In Abela & Others v Baadarani  UKSC 44 the SC was concerned with the circumstances in which a court may make an order retrospectively declaring that steps taken by a claimant to bring a claim form to the attention of a defendant should be treated as good service.
In April 2009, C brought a claim a claim for damages for fraud against D in connection with a contract to purchase shares in an Italian company that were either worthless or were worth significantly less than the purchase price.
The contract expressly provided that it was governed by English law.
In September 2009, C was granted permission to personally serve the claim form upon D at an address in Beirut, Lebanon. The time for service of the claim form was extended to the 31st of December 2009.
After 4 consecutive days of attempted service it became apparent that D could not be traced.
In October 2009, the claim form was served on D’s lawyer, in Beirut.
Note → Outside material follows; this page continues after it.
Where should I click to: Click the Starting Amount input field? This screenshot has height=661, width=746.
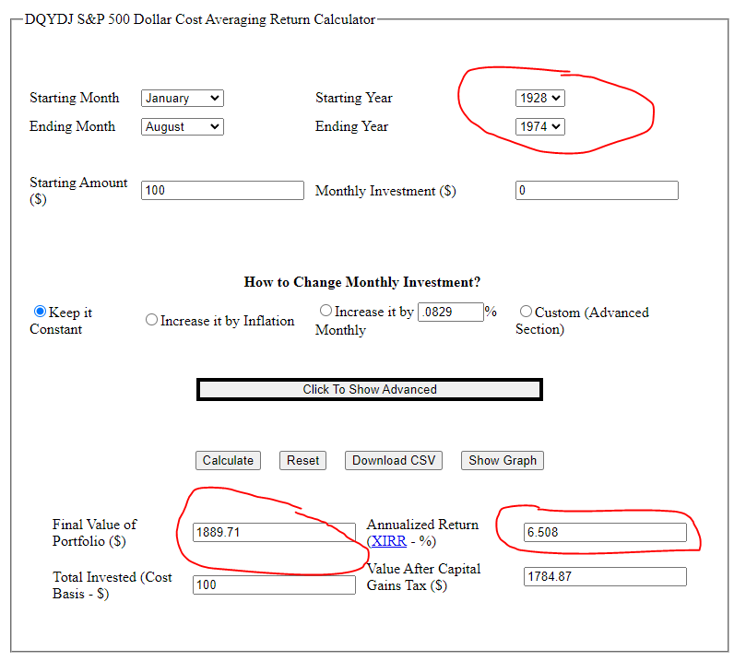tap(222, 191)
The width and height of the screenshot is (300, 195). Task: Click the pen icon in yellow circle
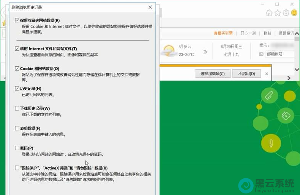click(271, 143)
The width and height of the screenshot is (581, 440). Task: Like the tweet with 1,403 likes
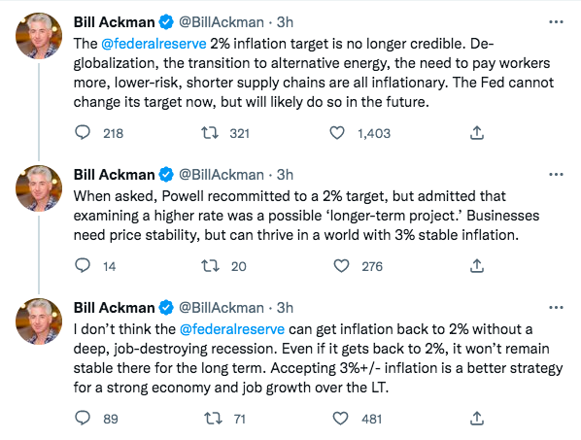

The lawyer gave evidence that he had not been given instructions to accept service of documents on behalf of D in this matter.
In April 2010, C was granted another extension of time for service of the claim form and was also granted permission for alternative means of service - on D’s English solicitors OR Lebanese, which was effected in May 2010.
Sir Edward Evans-Lombe declared that the steps taken in October 2009 constituted good service of the claim form. His decision was reversed by the CA, which held that the various orders granting extensions of time for service of the claim form should not have been granted.
The SC allowed C’s appeal unanimously. Delivering the leading judgment, Lord Clarke considered the judge’s decision to make the order under 6.15(2) had been appropriate.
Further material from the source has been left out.